Diesel Average Drops 6.7¢ to $2.866

Gas Falls Again as Oil Dips Under $45
 By Michael G. Malloy, Staff Reporter

This story appears in the Feb. 2 print edition of Transport Topics.

Diesel’s average pump price fell 6.7 cents to $2.866 a gallon, continuing its seven-month downward trend and the lowest price in almost five years, the Department of Energy reported.

The price was the lowest since it was $2.861 on March 1, 2010, and the drop left it $1.038 below the same week a year ago, DOE said Jan. 26 after its weekly survey of fueling stations.

Last week marked the first time since October 2009 that trucking’s primary fuel has been more than a $1 below its year-ago level.



Diesel has declined every week for the past seven months, except one in November, and has dropped more than $1 since June.

DOE also reported that the average retail price for regular gasoline also continued to decline, falling 2.2 cents to $2.044. That was the smallest of its 17 straight declines and left it $1.25 below a year ago.

That was the lowest price since April 2009, and the motor fuel is averaging below $2 in the Midwest, Rocky Mountain and Gulf Coast regions.

“I don’t think we’ll see $3 a gallon diesel again this year,” said Tom Kloza, chief analyst at the Oil Price Information Service, 

He added that the declines have helped small fleets in particular.

“Pump prices have moved lower and narrowed the gap between what the big fleets are paying and what the smaller operators are forking over,” he told Transport Topics.

Kloza said many medium and large trucking fleets do not pay full retail price for diesel; instead, they pay cost-plus based on wholesale numbers plus a small markup and taxes.

“The average price that these fleets may be paying for diesel these days is probably closer to $2.25 than it is the $2.86 [national] average,” he said.

An official with an Ohio-based trucking and logistics firm said low prices were not affecting its regular trucking routes, and it’s planning as much as on its brokerage side, where low fuel prices have led to some fuel surcharge challenges.

“It’s always a tough position, when capacity remains tight, to have to backwards-negotiate your pricing,” said Neil Hersh, general manager of Keller Freight Solutions in Defiance, Ohio.

“Sometimes, we have some very dedicated runs, where fuel surcharges are just a straight pass-through,” he told TT. “But when we don’t — and are on the spot market and trying to justify to carriers why we have to pay less when capacity remains tight — is a bit of a challenge.”

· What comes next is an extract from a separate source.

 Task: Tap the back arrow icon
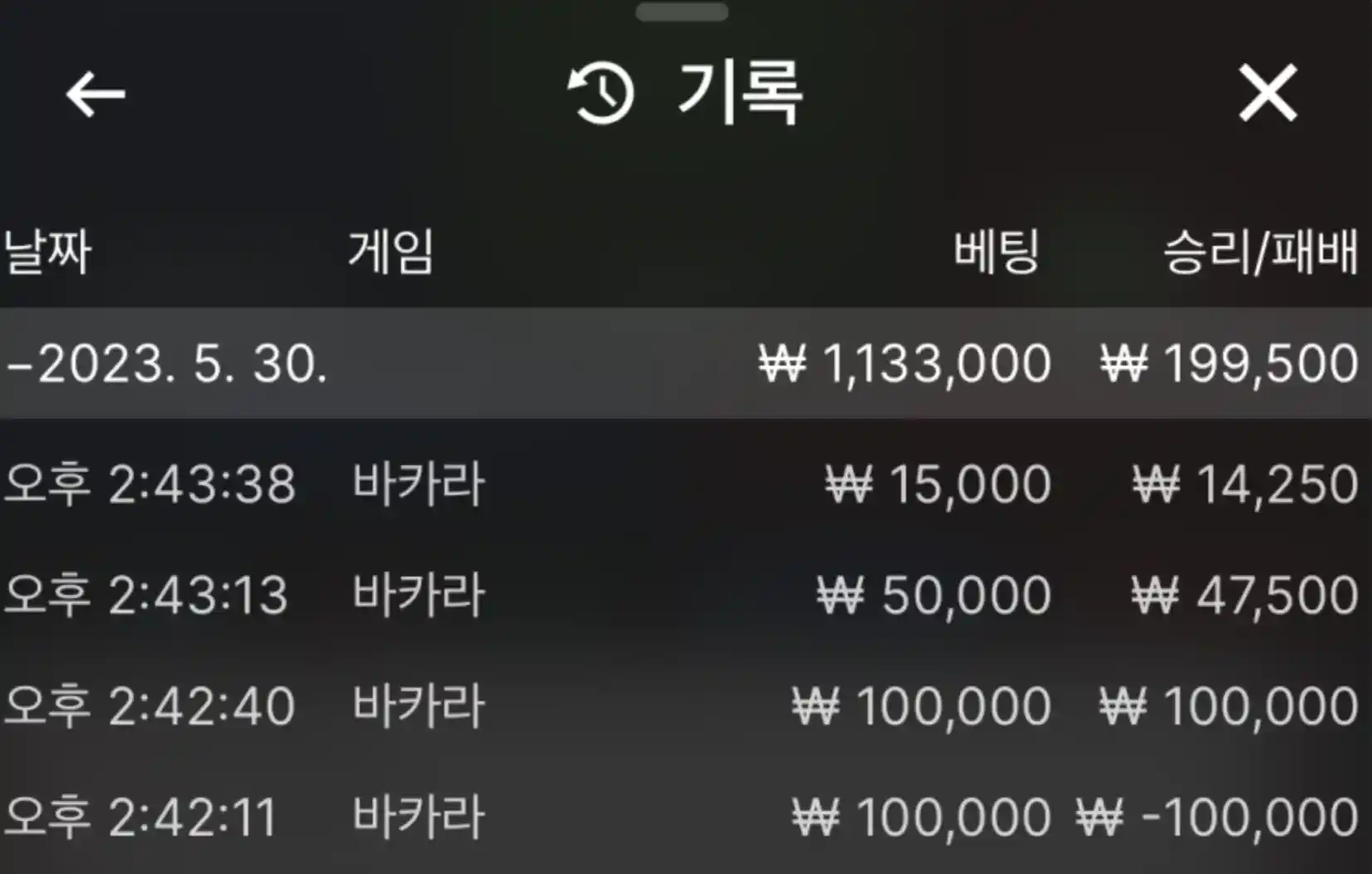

In high-supply markets with plenty of trucks, there is generally more ability to be able to decrease fuel-surcharge payments, Hersh said.

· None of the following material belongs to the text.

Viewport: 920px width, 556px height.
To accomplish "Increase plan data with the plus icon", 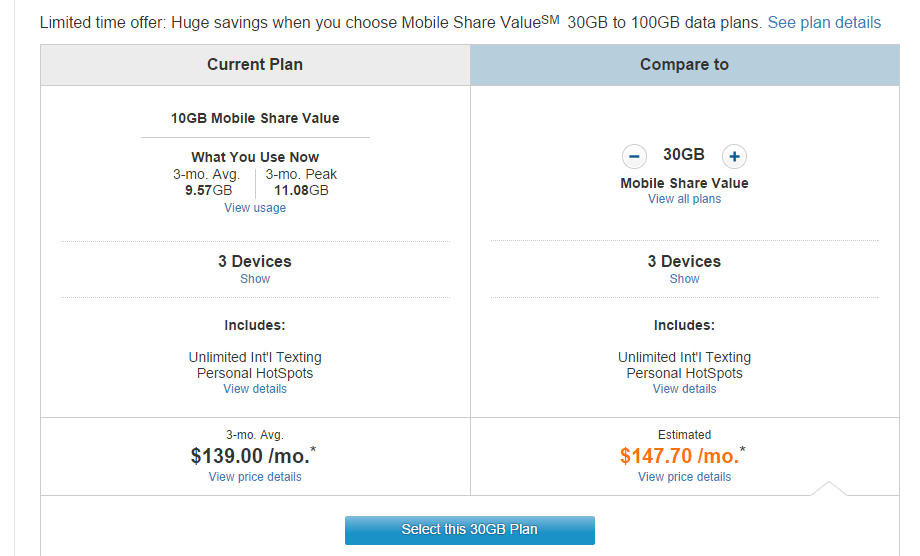I will (x=734, y=156).
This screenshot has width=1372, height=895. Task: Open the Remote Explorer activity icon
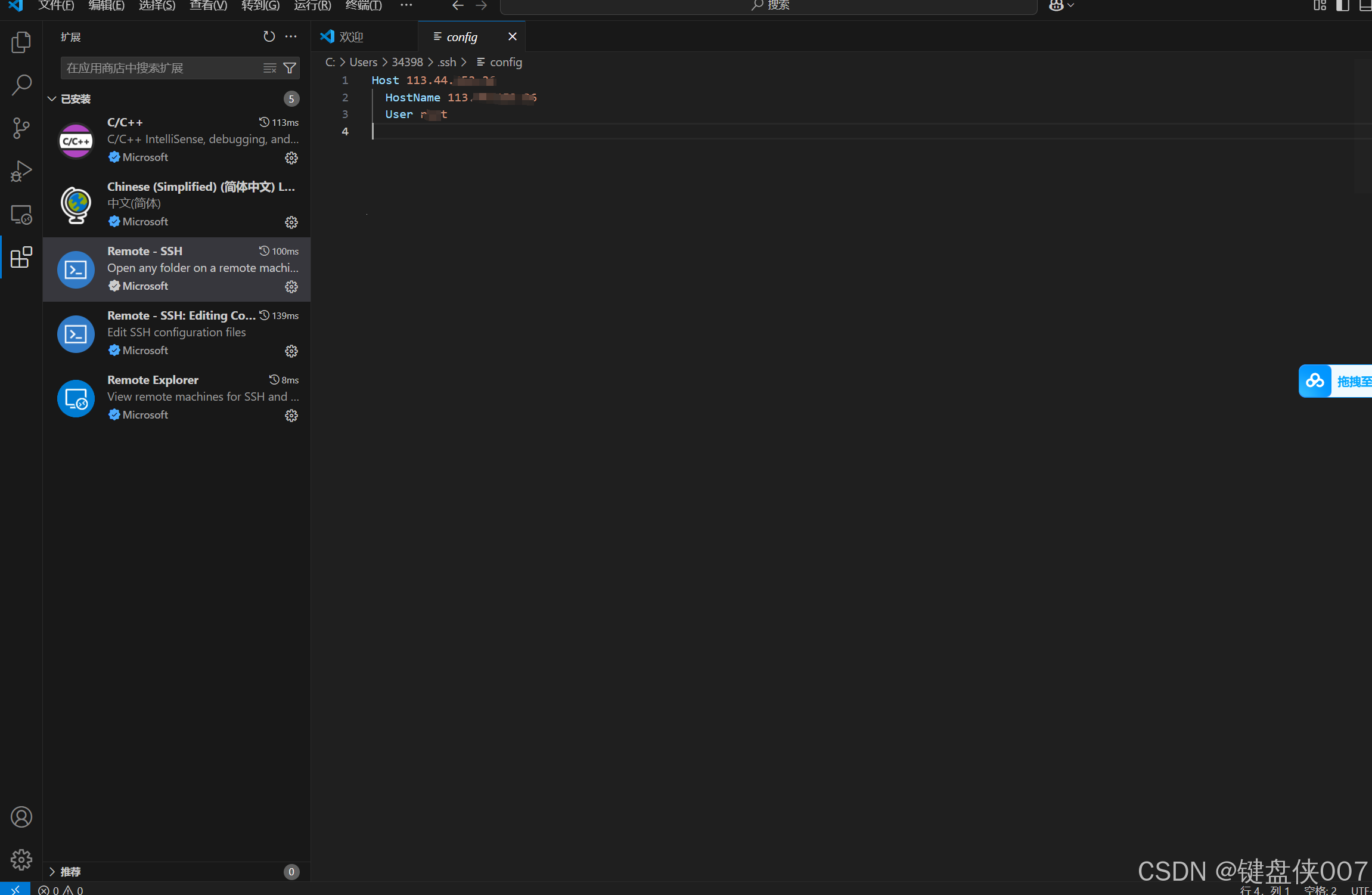(x=21, y=215)
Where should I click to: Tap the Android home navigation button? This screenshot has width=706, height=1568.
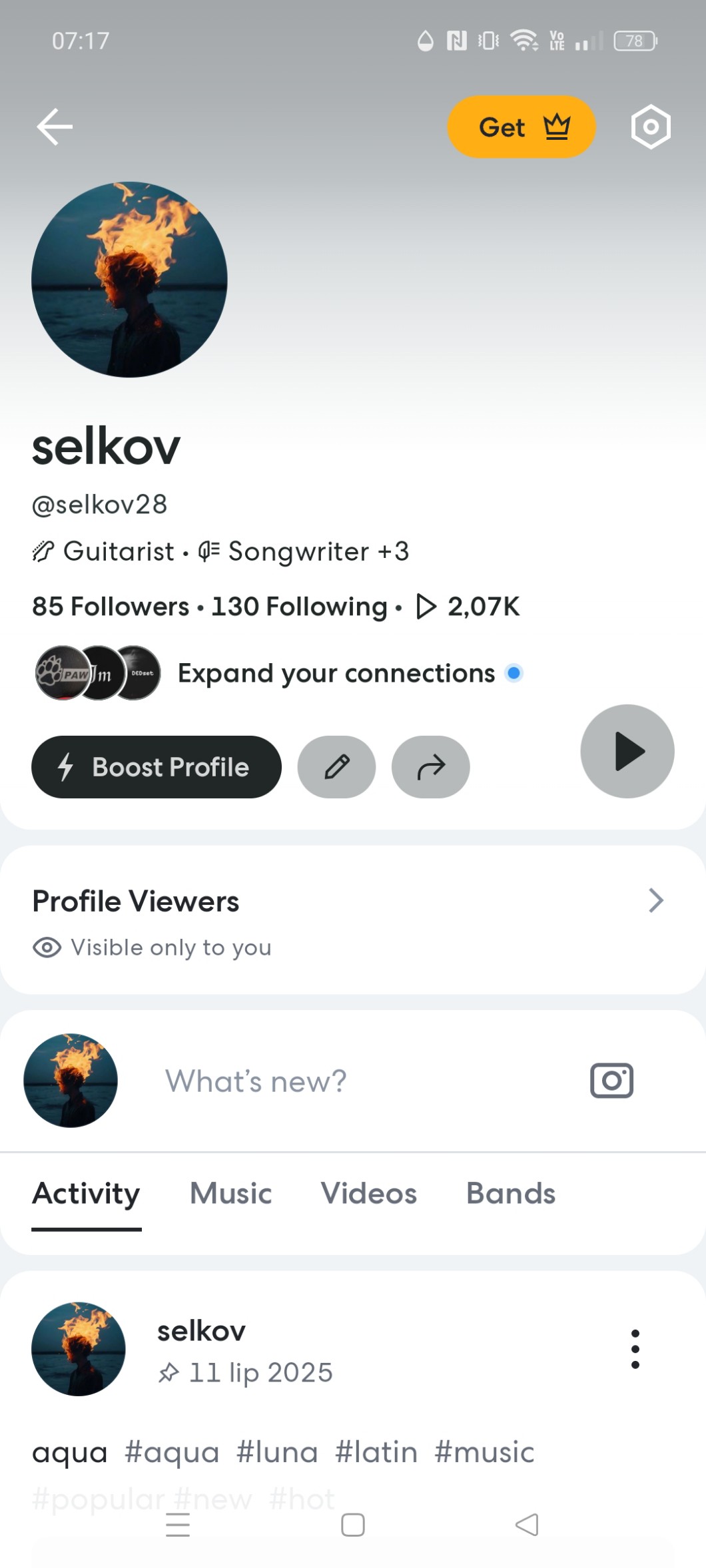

“But if you’ve got lanes that are not popular in the trucking industry — tougher lanes — then you’ve got to have good relationships with consistent carriers to get them to take rate concessions [when fuel prices are down], which can be tough,” he said.

Keller Freight Solutions is part of Keller Logistics Group, which also includes Thomas E. Keller Trucking, a regional truckload carrier with about 115 trucks.

Truckload carrier Swift Transportation reported last week that its fourth-quarter fuel expenses fell 11.6% from a year earlier to $133.1 million, due to lower fuel prices and greater fleet fuel efficiency.

Diesel averaged $3.57 in the fourth-quarter — down 30 cents, or 7.8%, from a year earlier, according to DOE. Swift, based in Phoenix, ranks No. 6 on Transport Topics’ Top 100 list of the largest U.S. and Canadian for-hire carriers.

The retail prices dropped as oil continued to tumble with crude futures falling to below $45 a barrel for the first time in almost six years.

Despite the declining prices, still-strong U.S. crude production rose by 27,000 barrels a day in the week ended Jan. 23 to 9.21 million, the highest level since January 1983, DOE’s Energy Information Administration reported Jan. 28.

After that report — which also showed that weekly oil inventories rose 8.9 million barrels — crude futures fell almost $2 to finish at $44.45 a barrel on the New York Mercantile Exchange, the lowest closing price since March 2009.

DOE said in the same report that distillate and gasoline inventories declined by 3.9 million and 2.6 million barrels, respectively, for the week ended Jan. 23. Distillates include diesel and heating oil.

Also last week, analyst Trilby Lundberg said that retail gasoline prices may have landed near a bottom.

“Retail prices will most likely be bottoming soon, if they haven’t already,” she told Bloomberg News after she released the Lundberg Survey of fuel stations on Jan. 25. “In the past 10 days, the wholesale prices that gasoline marketers and retailers pay are up,” she said.